A primeira delas é a de que o Banco Central deixou de administrar a política
monetária como pede o regime de metas de inflação. Passou a operar com meta de
juros. Os juros têm de cair porque assim o determinou o governo Dilma. Depois se
vai ver o que fazer com eventuais efeitos colaterais.
Em princípio, nada de errado na troca de metas. O problema está em que o
Banco Central não a admite. Toda sua comunicação e, principalmente, os textos
oficiais mantêm o teatro de que continua a observar estritamente os critérios do
sistema de metas.
A segunda quase suspeita é a de que vem aí um corte mais alentado dos juros
básicos. A proposta inicial era apenas atingir um dígito (juros abaixo de 10,0%
ao ano). Mas, de lá para cá, a atividade econômica baqueou, conforme ficou
confirmado ontem com baixo desempenho da indústria (veja o Confira). Como não se
viram ainda sinais de nova safra de inflação, a decisão foi derrubar ainda mais
os juros. E aí passou a ser necessária a alteração das regras das cadernetas.
Elas pagam rendimento anual entre 6,5% e 7,5% - juros anuais de 6,17% mais a
Taxa Referencial de Juros (TR) - e não estão sujeitas nem ao Imposto de Renda
nem a taxas de administração. Isso significa que, a partir de juros básicos
(Selic) de 8,5% ao ano (hoje estão em 9,0%), as cadernetas começarão a tirar
fatia de mercado dos títulos do Tesouro e dos fundos de renda fixa.
A nova remuneração da caderneta corresponderá a 70% da Selic mais a TR quando
os juros básicos ao ano estiverem em 8,5% ou abaixo disso. Isso quer dizer que
juros a 8,5% ao ano estarão pagando algo em torno dos 6,0%. Como ficou definido
que os juros cairão, logo chegará o dia em que a nova caderneta pagará
remuneração bem mais baixa do que a que começa a valer agora.
Muitas são as questões que terão de ser avaliadas nas próximas semanas a
respeito das novas regras. Uma delas é o nível de risco que deverão trazer para
o Sistema de Poupança e Empréstimo. Fácil entender por quê. Os depósitos em
poupança são usados pelos bancos para financiar a compra de casa própria a juros
proporcionais aos pagos ao aplicador na caderneta. Se a Selic tiver de voltar a
subir - como já teve tantas vezes no passado -, a remuneração da caderneta
também terá e, com ela, os juros cobrados do mutuário do sistema. Se os juros na
ponta do tomador do financiamento habitacional forem fixos, haverá o risco de
ficarem descasados com a remuneração paga na nova caderneta - embora o ministro
da Fazenda, Guido Mantega, desconsidere essa possibilidade.
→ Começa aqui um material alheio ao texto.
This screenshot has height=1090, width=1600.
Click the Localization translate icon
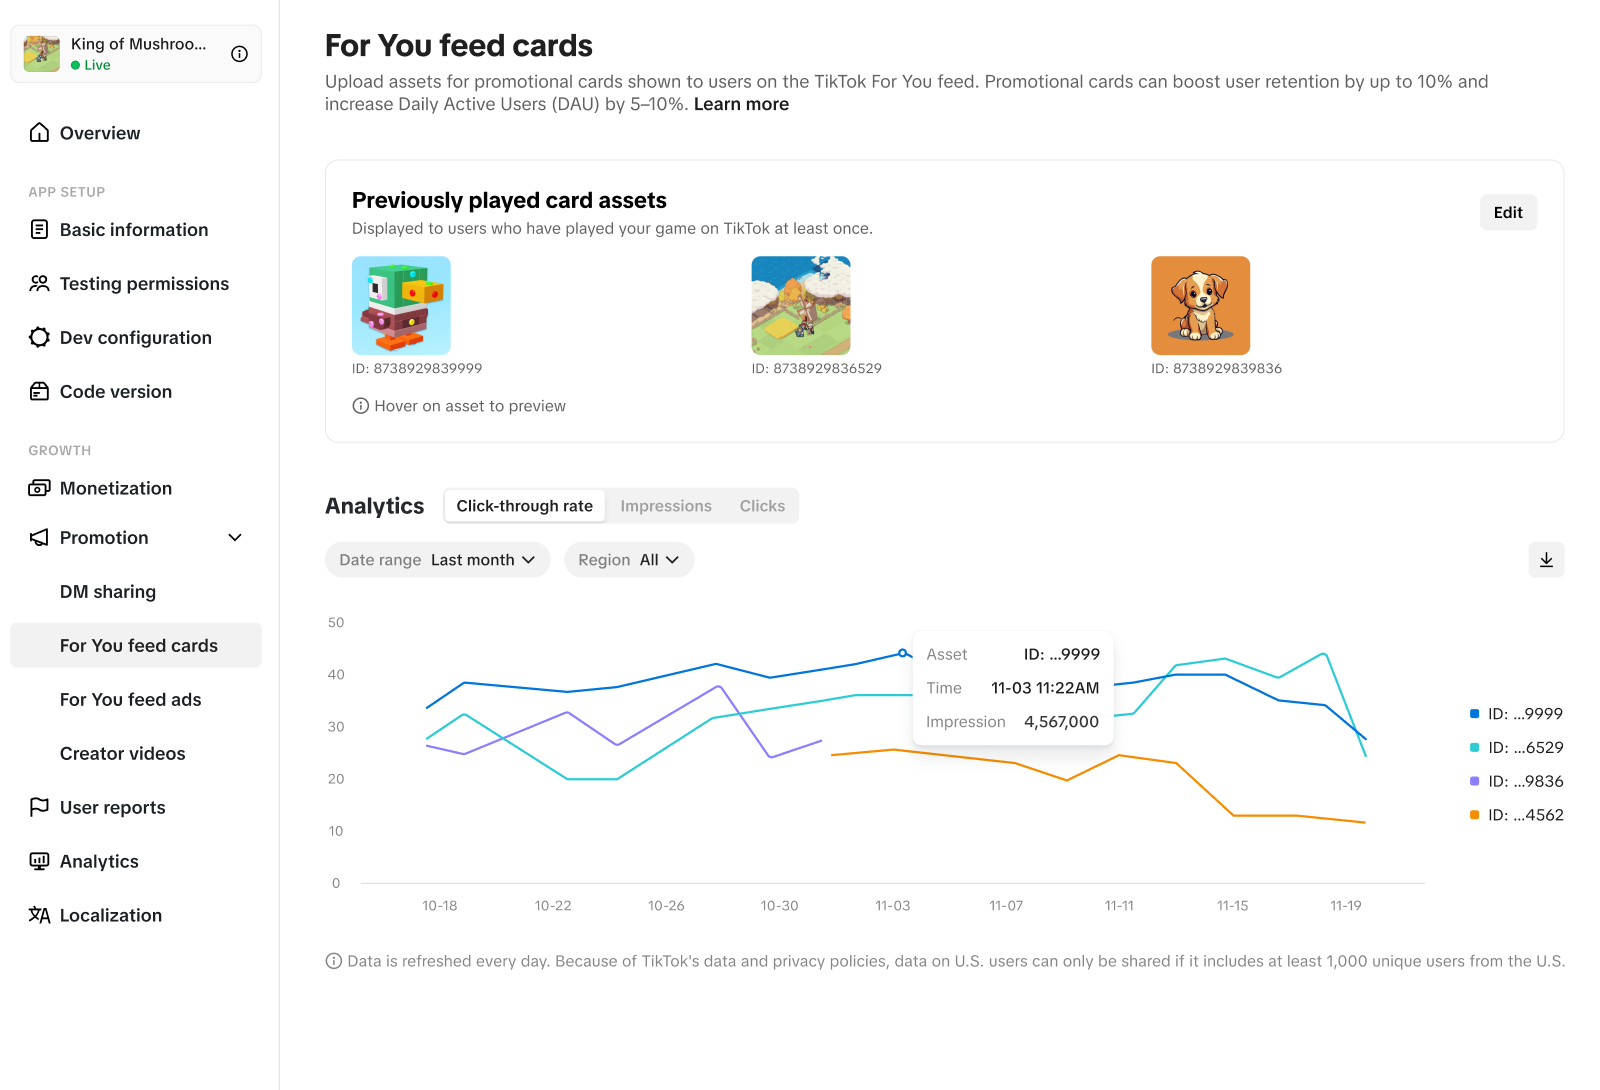click(x=40, y=915)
E, se forem
flutuantes, para que acompanhem a remuneração da caderneta, o risco será o
descasamento entre o valor da prestação (mais os juros nela embutidos) e a renda
familiar do mutuário.
Até agora, o governo apenas revelou preocupação com o impacto político da
mudança. Vai ser preciso saber como vai equacionar essas variáveis técnicas.